ON top of my desk is a clutter of objects I can't be bothered to relate. It reminds me of the time I walked past a reporter's desk at The Royal Gazette. The desk was piled high with newspapers and other odds and ends. Assuming this was the Gazette's refuse pile I said offhandedly: "Someone ought to clear off all that junk so someone can actually use that desk."
He looked at me with great offence and said: "Someone is using this desk. It's my desk."
"Oh," I said, "why don't you get a computer, then, like everyone else?"
He said: "There is a computer under there, somewhere."
Although I haven't been here very long I feel like a veteran. I've sat here at this messy desk through at least three generations of Royal Gazette reporters. I've seen reporters come and go, then come back and then go out again. I've come to the conclusion that they all come back eventually like little space ships caught in a whirling vortex.
That's why I'm not all that teary-eyed about leaving. I figure I'll come back some day.

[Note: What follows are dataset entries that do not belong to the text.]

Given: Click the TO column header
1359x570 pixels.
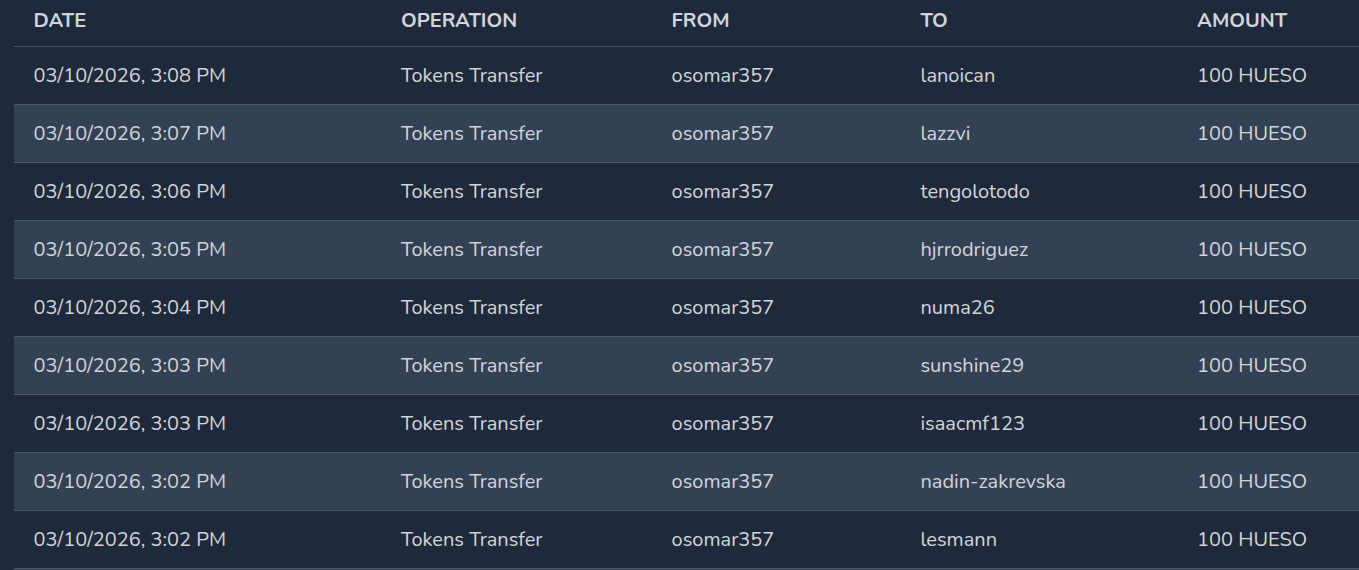Looking at the screenshot, I should pyautogui.click(x=933, y=20).
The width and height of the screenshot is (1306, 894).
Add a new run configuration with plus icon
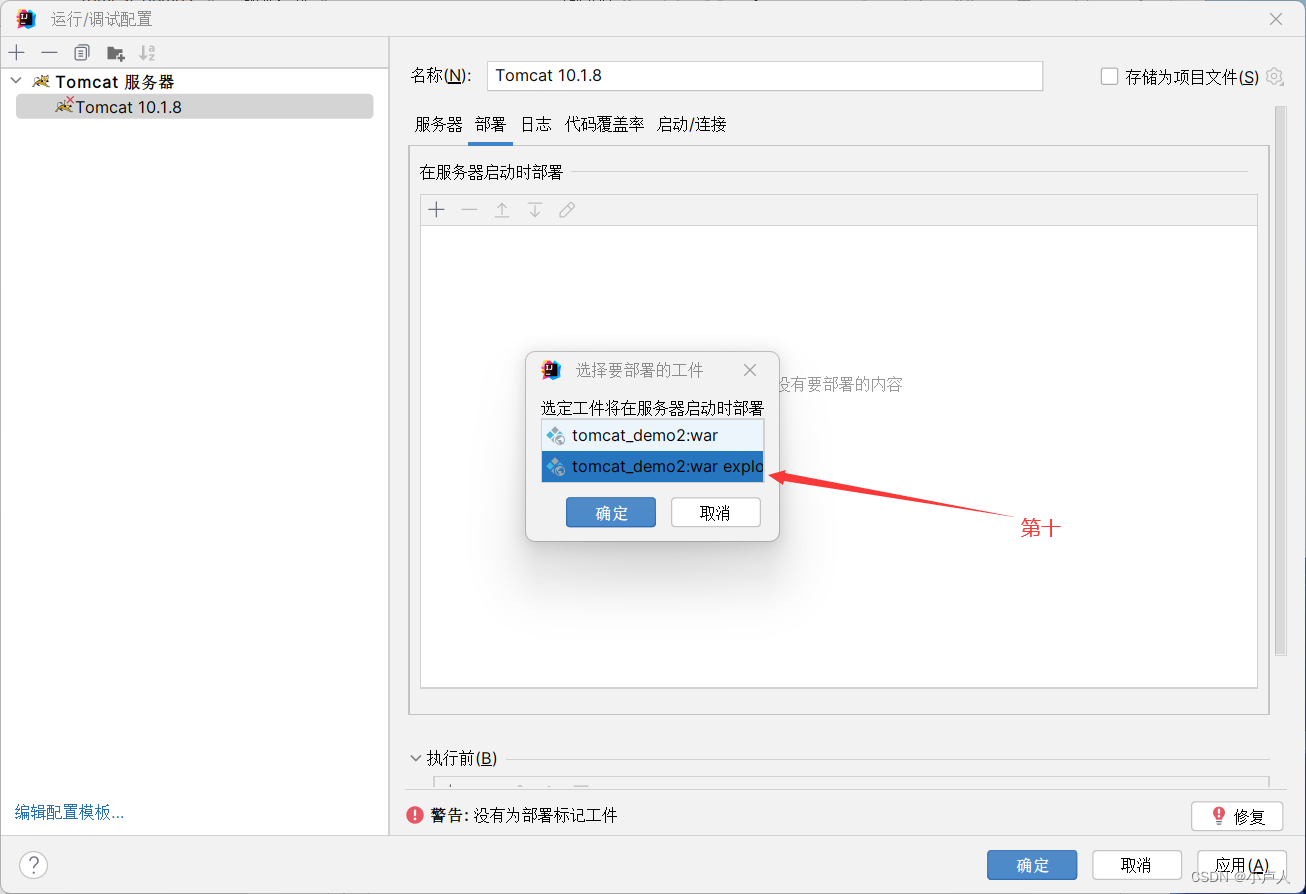pos(16,52)
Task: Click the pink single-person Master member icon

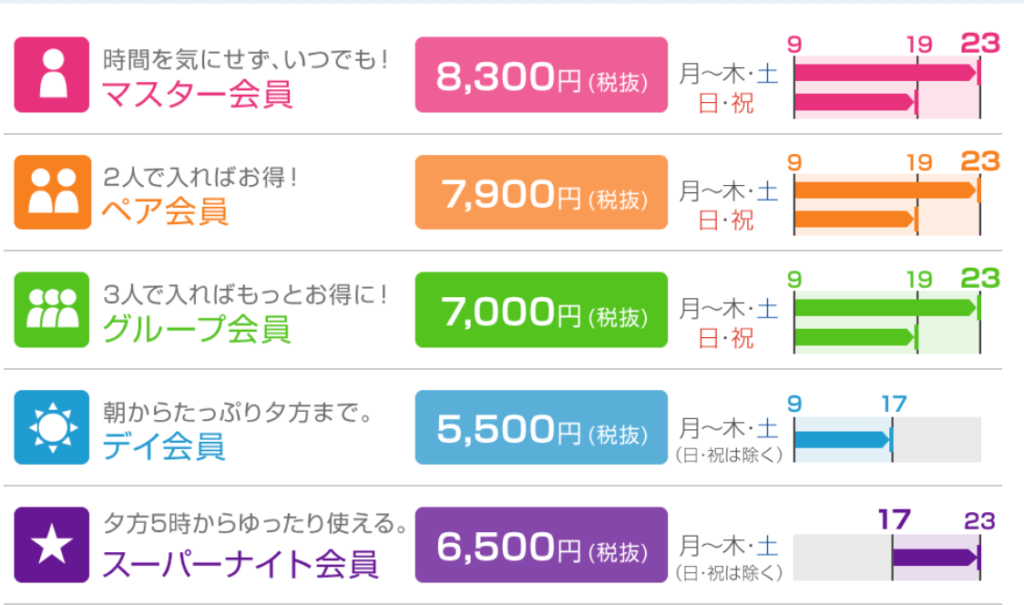Action: point(52,75)
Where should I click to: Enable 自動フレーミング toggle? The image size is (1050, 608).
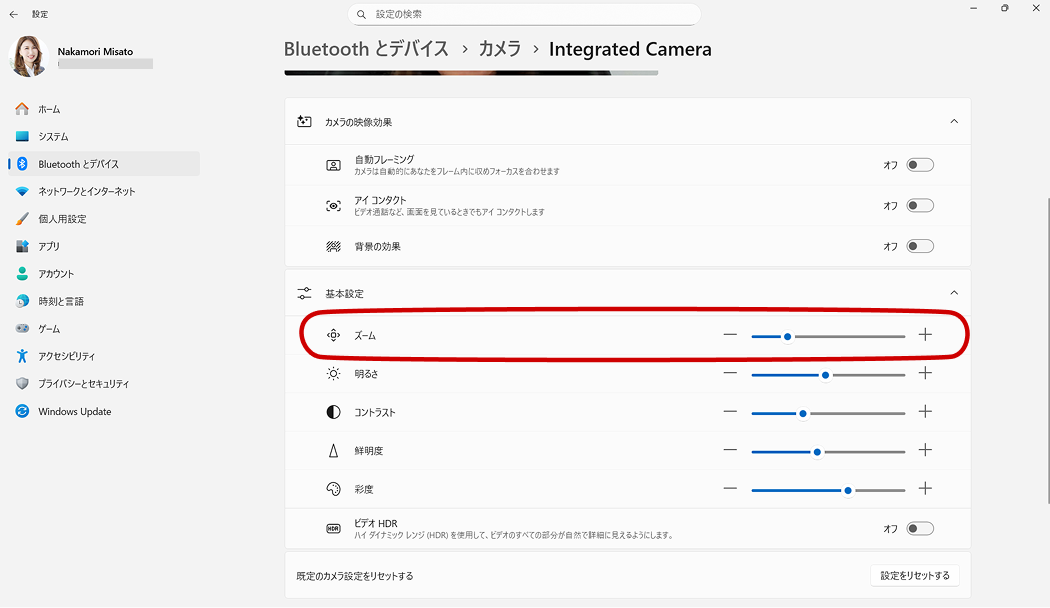click(919, 165)
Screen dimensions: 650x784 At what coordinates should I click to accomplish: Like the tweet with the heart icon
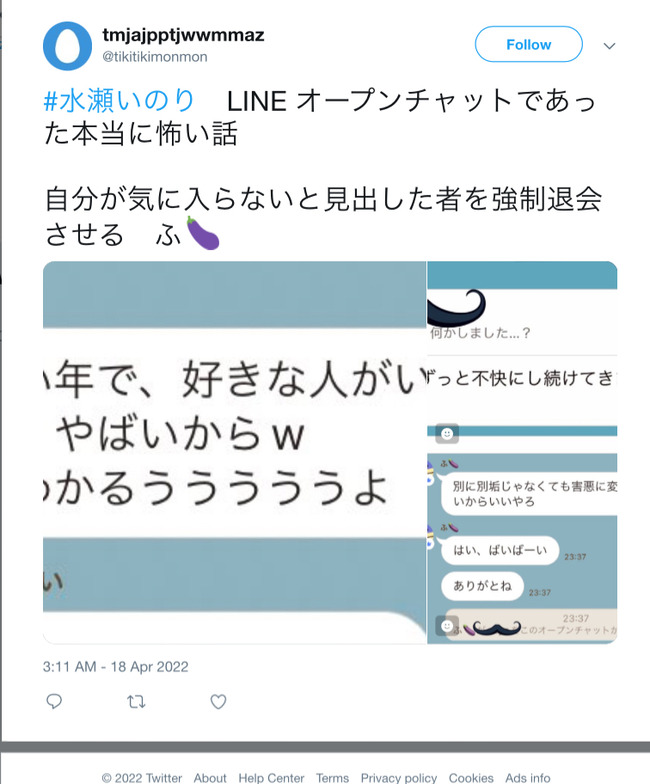pyautogui.click(x=218, y=702)
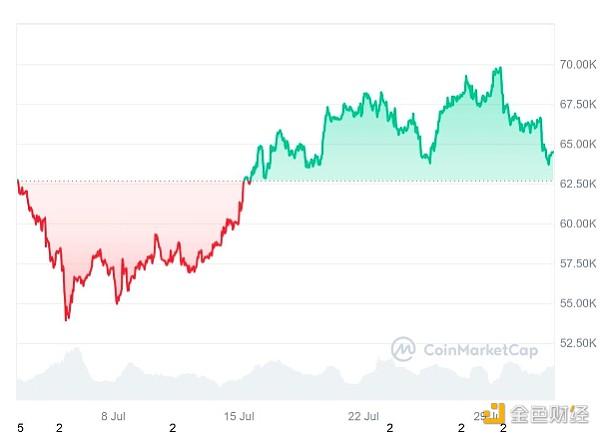This screenshot has width=600, height=435.
Task: Click the 57.50K price axis label
Action: [579, 263]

Without a doubt at some other point in my life I'll be sitting at a familiar desk covered in inky fingerprints, a sense of dread falling upon me as deadlines approach.
I'll be entering Emerson College again in September to work for a Master's degree in creative writing. I received a very nice grant from the Arts Council, and to them I am very grateful.
Many people have asked anxiously if my husband, Steven, ever got into university. As a matter of fact, he did get into a Master's programme at Boston College. In Bermuda he was short-listed for three scholarships and won the Ewan Sampson Scholarship and the Eldon Trimingham Scholarship.
This takes a major financial load off our backs. Because the Trimingham Scholarship is very generous, Steven gave up the Ewan Sampson Scholarship so that someone else could benefit from it.
But the column is not over. Sorry to the person who suggested the best way I could improve it was to stop writing it. As long as there are trials and tribulations in the world, traffic jams and badly laid-out parking, I'm still gonna write. Major Irritants is going on the road in September.